Fort McMurray Oil Sands in Canada and Forest Fire Fallout by the Numbers
Since last week, the Fort McMurray oil sands in Canada have been threatened by forest fires.
An estimated 2.5 trillion barrels of bitumen lie in these Canadian resources, making production of 2.5 million barrels of oil per day for over 200 years a possibility.
BOSS explores ten things to know about this forest fire fallout and what it means for the future of crude oil.
- Fort McMurray is home to the Athabasca Oil Sands,
the world’s largest single oil deposit in the world.
- Oil sands are a mixture of sand, water, clay, and bitumen, found in locations that include Venezuela, United States, Russia, and Canada. While natural bitumen deposits are found throughout many countries, vast reserves lie in Canada, and other significant quantities are found in Kazakhstan and Russia. Only Saudi Arabia and Venezuela have greater proven oil reserves than Canada, but 97 percent of Canada’s 174 billion barrels are in oil sands, mostly in Alberta. [See our infographic.]
- The Athabasca oil sands lie along the Athabasca River and are the largest natural bitumen deposit in the world, containing about 80 percent of the Alberta total, and the only one suitable for surface mining.

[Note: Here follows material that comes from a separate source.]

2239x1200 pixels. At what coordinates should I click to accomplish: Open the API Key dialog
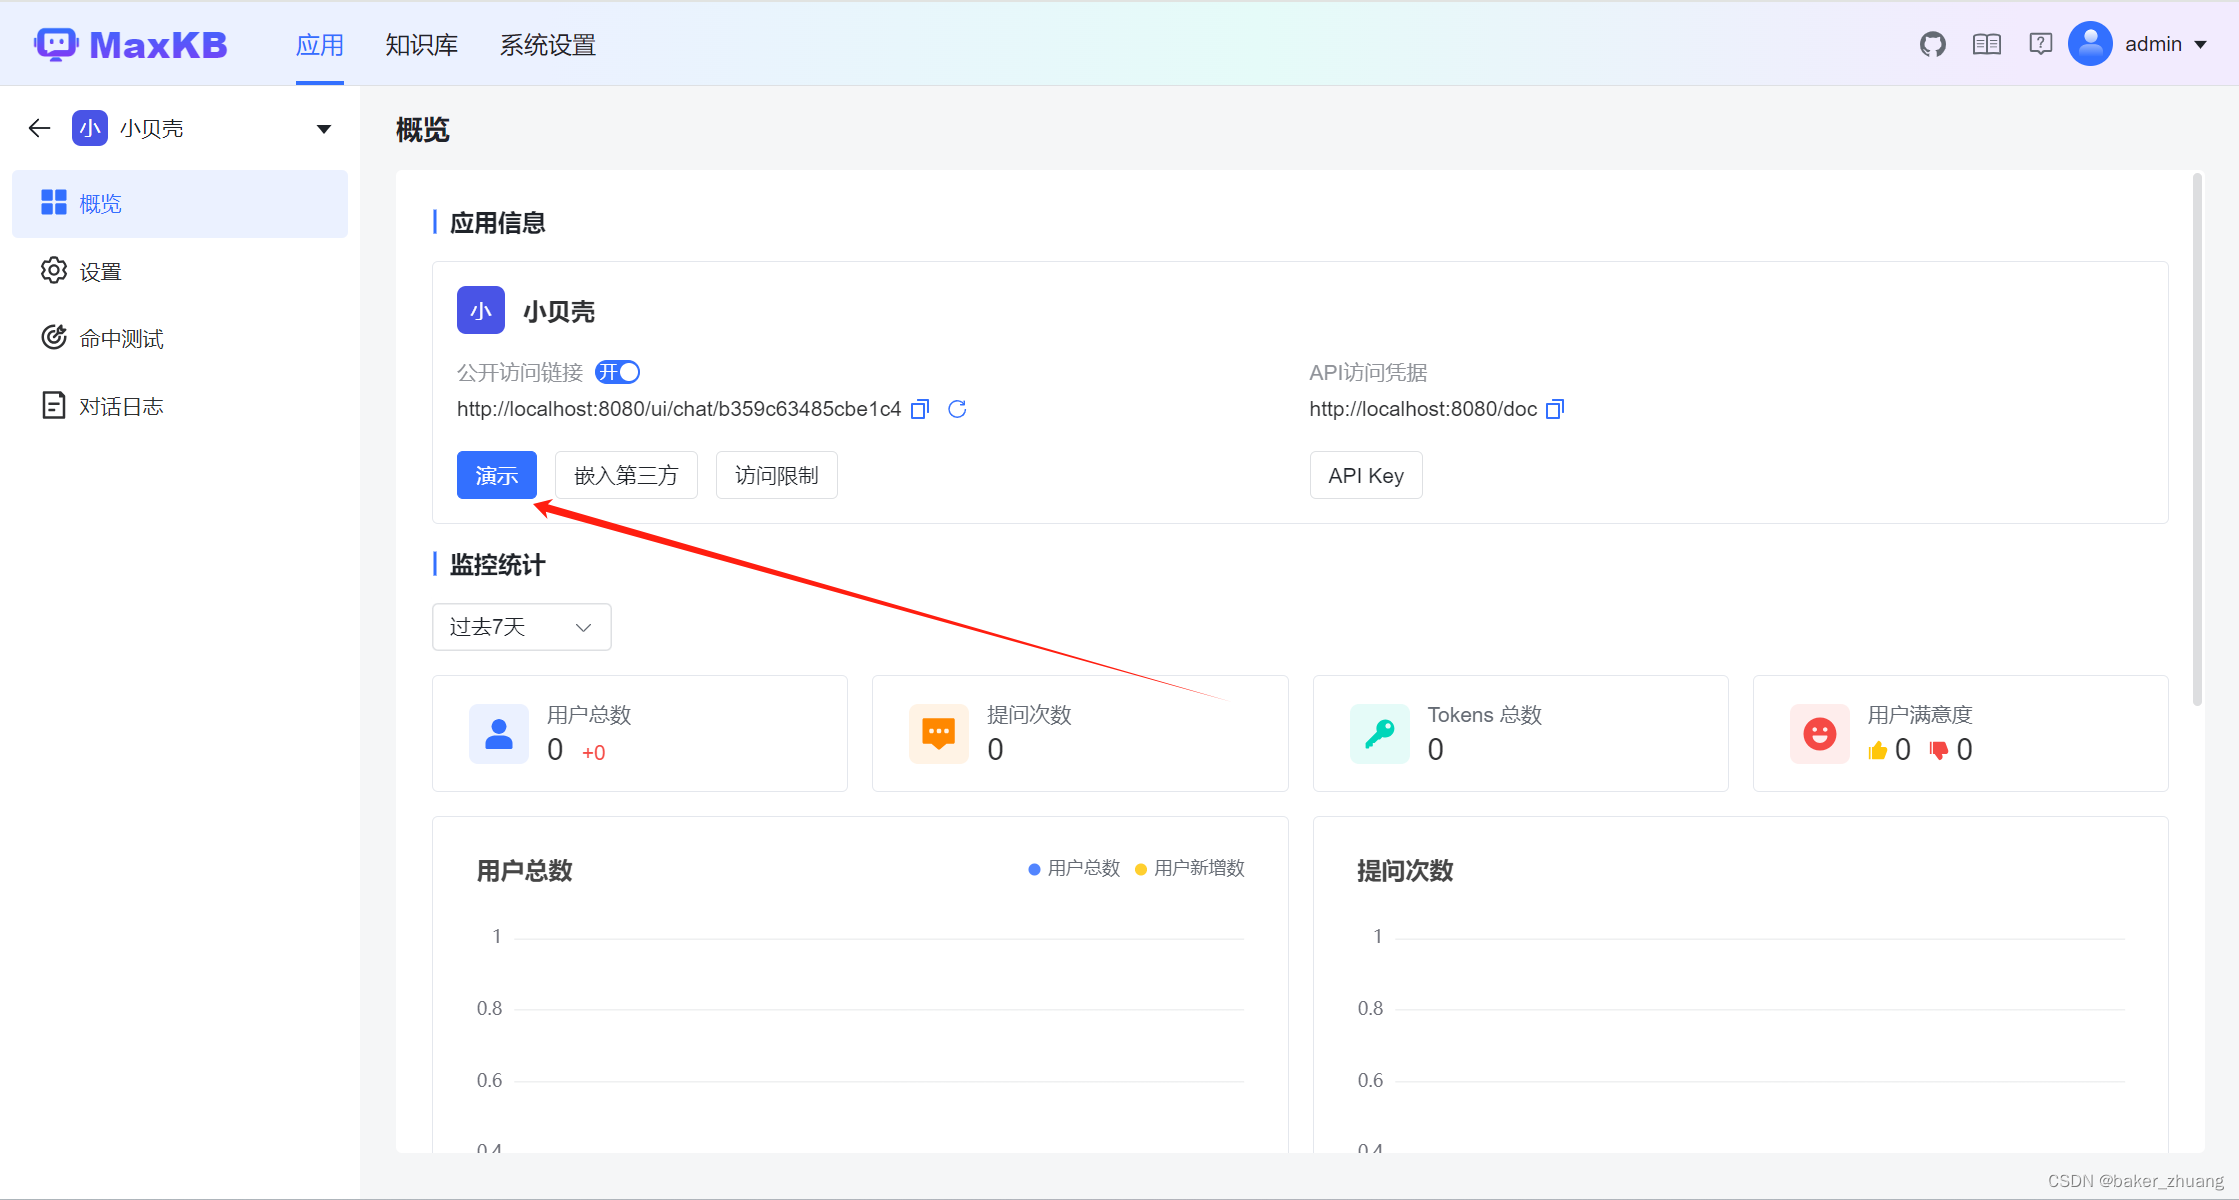click(1365, 474)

- Canada boasts more than 170 billion barrels of recoverable oil thanks to modern technology, positioning it as second only to Saudi Arabia as an oil resource nation. Recently, there has been a push to accelerate production from the oil sands in Canada, enough to quintuple current output levels.
- First Nation peoples used bitumen from seeps along the Athabasca and Clearwater Rivers to waterproof their birch bark canoes since prehistoric times. Europeans first discovered these oil sands in Canada back in 1719.
- As of May 6th, it was reported that there was no fire damage to oil operations, however staff evacuations and cut production took place because of pipeline outages and risk from the nearby wildfires—leading to a reduction of at least 475,000 barrels a day, or just about one-fifth of Canada’s 2.5 million barrels in total oil production.
- Two people died in car accidents during the dayslong evacuations. During that process, some
25,000 people had initially fled to worker camps north of Fort McMurray, when 80,000 people were ordered to leave the burning town on Tuesday in one of the most far-reaching disasters in recent Canadian history. - Over the weekend, the wildfires were slated to double in size, but officials said that as of Sunday morning, the blazes covered close to 400,000 acres—around 100,000 fewer acres than expected. Canada’s fires are shifting to the east, away from populated areas, toward Alberta’s border with Saskatchewan.
- Cooler temperatures on Sunday helped slow the spread of wildfires that ravaged the hub of Canada’s oil sands, as the last of 25,000 evacuees from work camps around Fort McMurray found their way to safety.
- Oil prices have been pressured for almost two years by excess supplies, but production has started to fall in the U.S. and elsewhere following massive spending cuts by energy companies. Demand is only soaring higher and higher.